TEKS BACAAN:
Penghuni gubuk-gubuk ilalang itu tidak meninggalkan peninggalan tertulis, tetapi ada bukti-bukti positif bahwa mereka mengadakan semacam hubungan dagang dengan Mesopotamia sekitar lima ratus tahun sebelum Masehi.

Dr. Masry sendiri pernah menemukan gerabah yang juga ditemukan di Mesopotamia Selatan. Benda itu tersebar di beberapa situs di benua Asia dan di pulau-pulau lepas pantai sampai Bahrain.

Dalam musim penggalian tahun 1983, Dr. Juris Zarins dari Southwest Missouri State University, AS, yang dulu teman setingkat Masry di University of Chicago, mengepalai tim penggalian di daerah dekat Dhahran yang ada makam besarnya.

Di tempat yang letaknya cuma satu kilometer dari Teluk Arab itu mereka menemukan pelbagai bandar dari gerabah zaman Mesopotamia sampai scarab (kumbang dibuat dari batu) Mesir.

Para arkeolog kini yakin bahwa legenda Sumeria mengenai 'Dilmun' dan Taman Firdaus yang diceritakan dalam Injil letaknya di suatu tempat di tepi timur Jazirah Arab, termasuk P. Bahrain.

Beberapa ribu tahun kemudian kebudayaan baru berkembang di Arab Tengah dan Selatan, yaitu yang oleh orang Barat dikenal sebagai Saba atau Sheba dan kini disebut Yaman. Daerah itu kaya dan mengandung cukup air.

Di sanalah dihasilkan tulisan Arab sekitar tujuh ratus tahun sebelum Masehi.

Di Barat Laut, dekat Phoenicia, timbul kerajaan Dedan (sekarang dikenal sebagai Al-`Ula) yang peninggalannya kini berupa makam-makam berpahatkan singa yang dibuat 2.500 tahun yang lalu. Di sinilah Nabi Musa bertemu dengan anak perempuan Syu'aib di sumur.

Kini unta naik Toyota

Kira-kira 2.500 tahun sebelum Masehi, suku-suku di selatan menjinakkan unta yang sejak itu terikat erat pada Arab.

Dokumen-dokumen Asiria yang berasal dari tahun 854 sebelum Masehi menceritakan bagaimana Gindibu dengan 1.000 pengendara unta dari negara Aribi membantu raja Damaskus melawan Raja Shalmaneser III dari Asiria pada pertempuran Karkor.

Kini unta tetap bisa dijumpai di mana-mana di Saudi Arabia. Mereka berjalan dengan tegap menuruni lembah-lembah yang luas, beristirahat di sisi perkemahan orang Beduin atau bahkan naik truk Datsun atau Toyota.

DESKRIPSI LATIHAN: Tuliskan ulang secara persis bagian bacaan tentang sejarah kuno Jazirah Arab yang terletak antara "Penghuni gubuk-gubuk ilalang" dan "ada makam besarnya.", termasuk keduanya. Entri-entri berikut tidak diperlukan untuk mengerjakan tugas ini.

DATA MENTAH:
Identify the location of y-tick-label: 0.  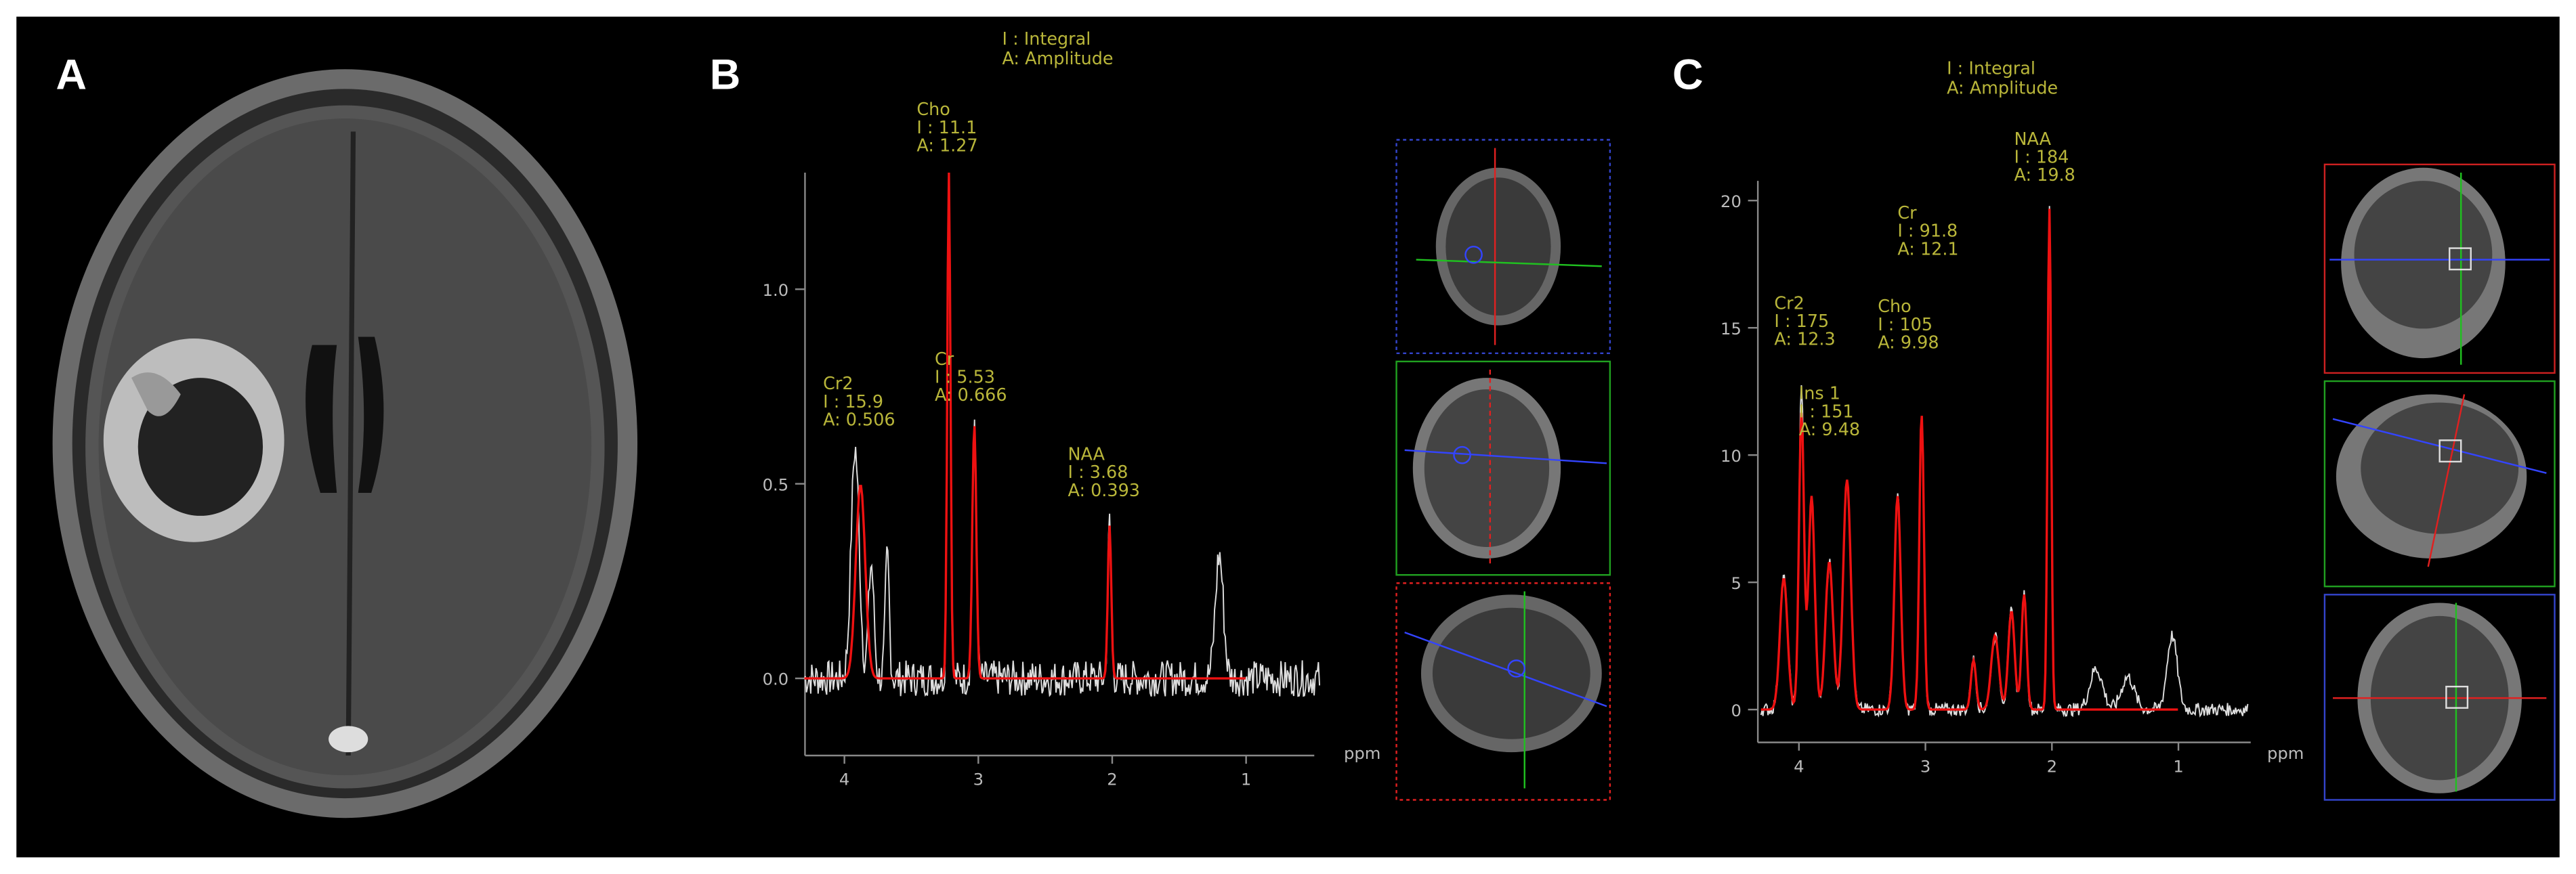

* * *

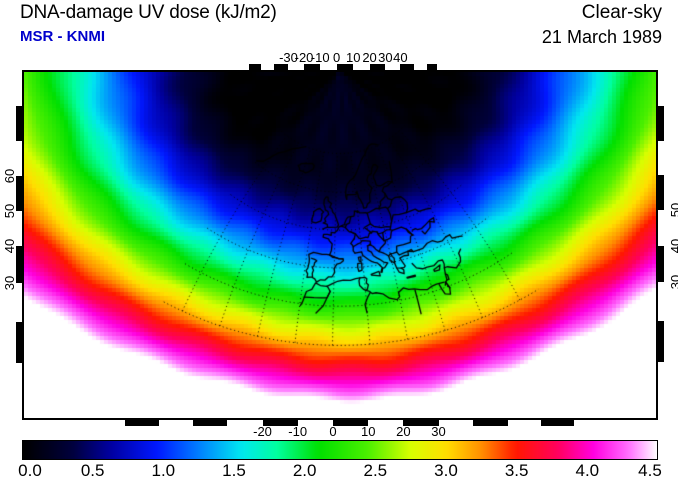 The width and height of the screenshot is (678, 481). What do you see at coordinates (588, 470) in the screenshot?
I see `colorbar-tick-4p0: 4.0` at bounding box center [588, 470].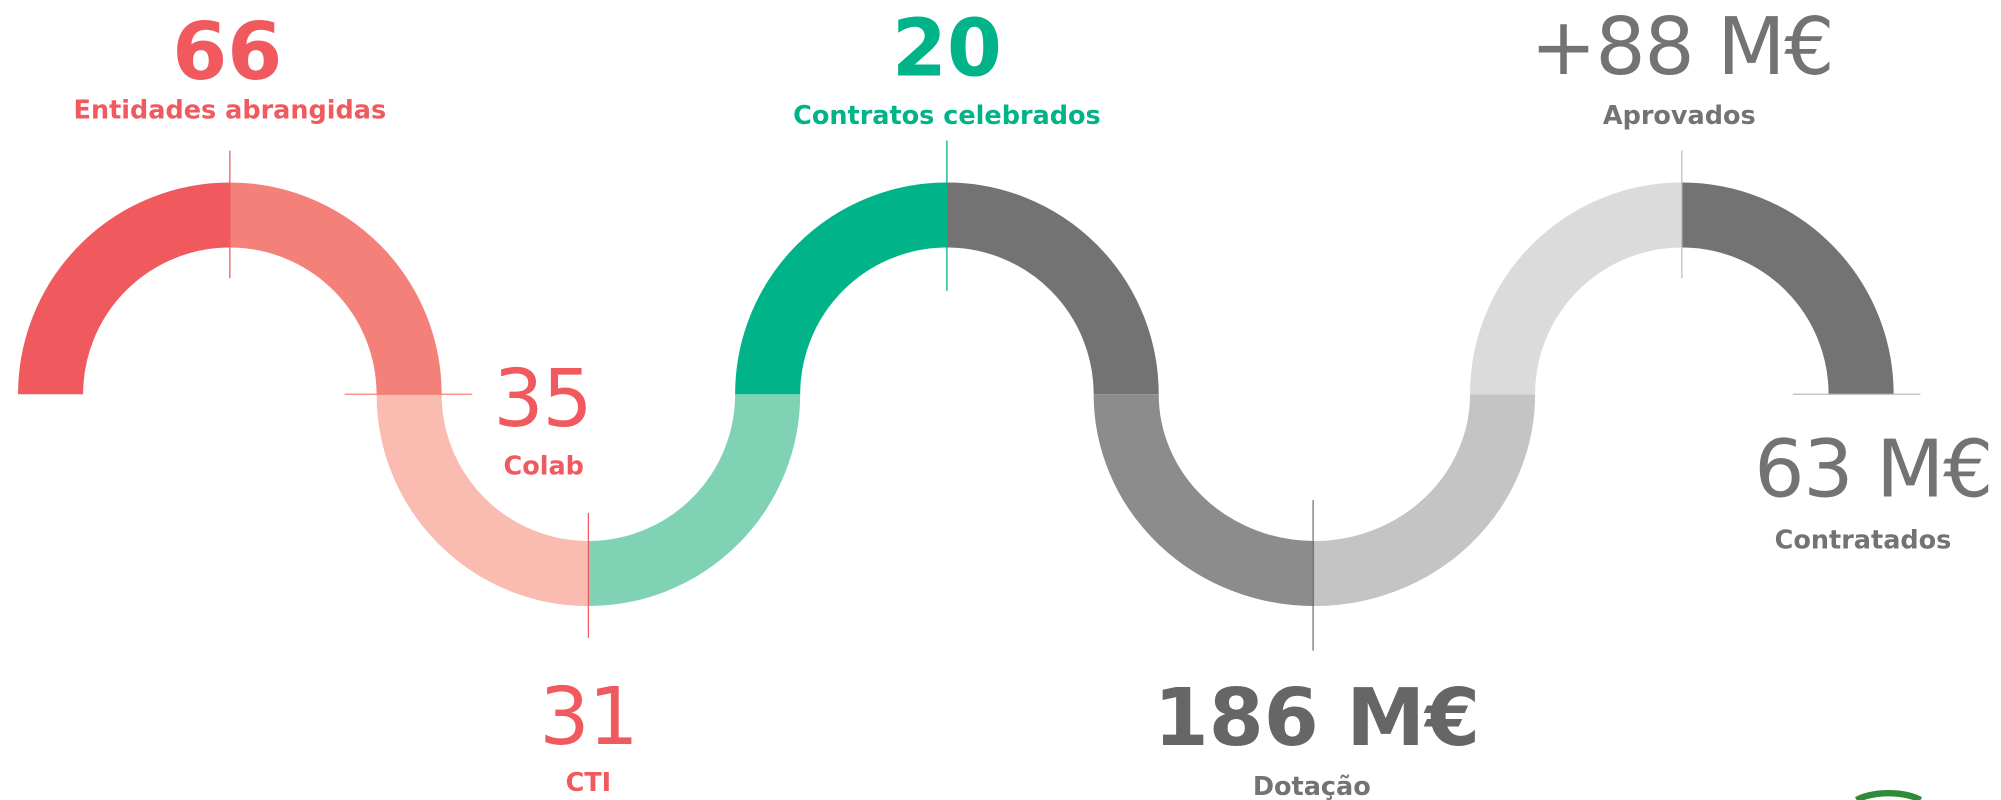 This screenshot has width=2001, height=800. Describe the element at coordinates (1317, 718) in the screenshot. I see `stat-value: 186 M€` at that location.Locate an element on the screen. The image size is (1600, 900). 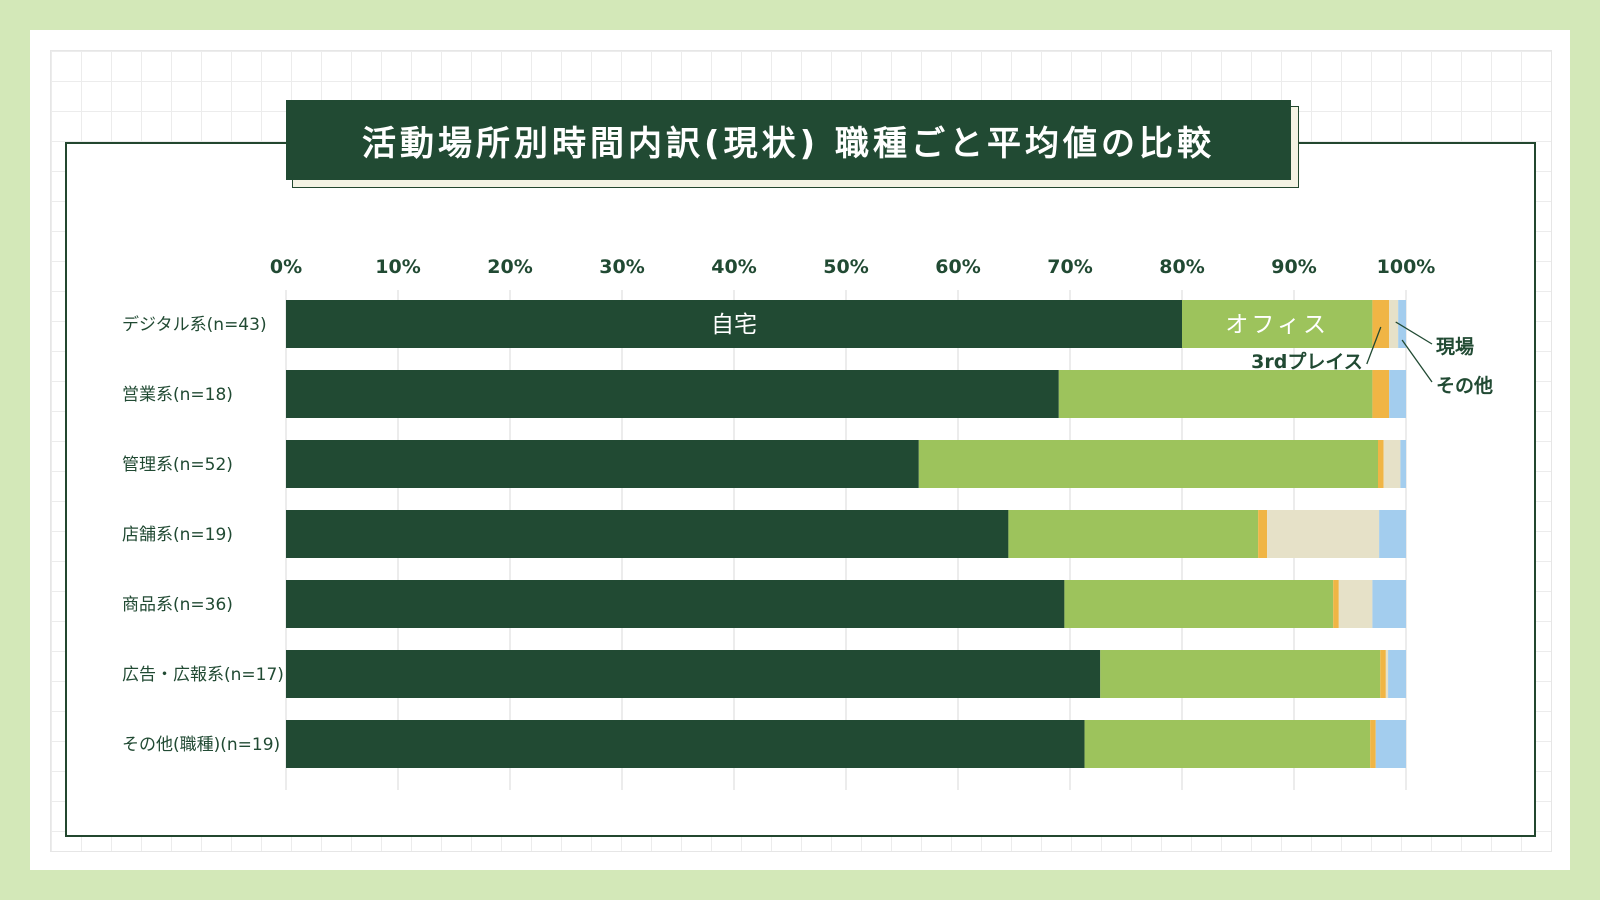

KOLOM JAWABAN:
Penghuni gubuk-gubuk ilalang itu tidak meninggalkan peninggalan tertulis, tetapi ada bukti-bukti positif bahwa mereka mengadakan semacam hubungan dagang dengan Mesopotamia sekitar lima ratus tahun sebelum Masehi.

Dr. Masry sendiri pernah menemukan gerabah yang juga ditemukan di Mesopotamia Selatan. Benda itu tersebar di beberapa situs di benua Asia dan di pulau-pulau lepas pantai sampai Bahrain.

Dalam musim penggalian tahun 1983, Dr. Juris Zarins dari Southwest Missouri State University, AS, yang dulu teman setingkat Masry di University of Chicago, mengepalai tim penggalian di daerah dekat Dhahran yang ada makam besarnya.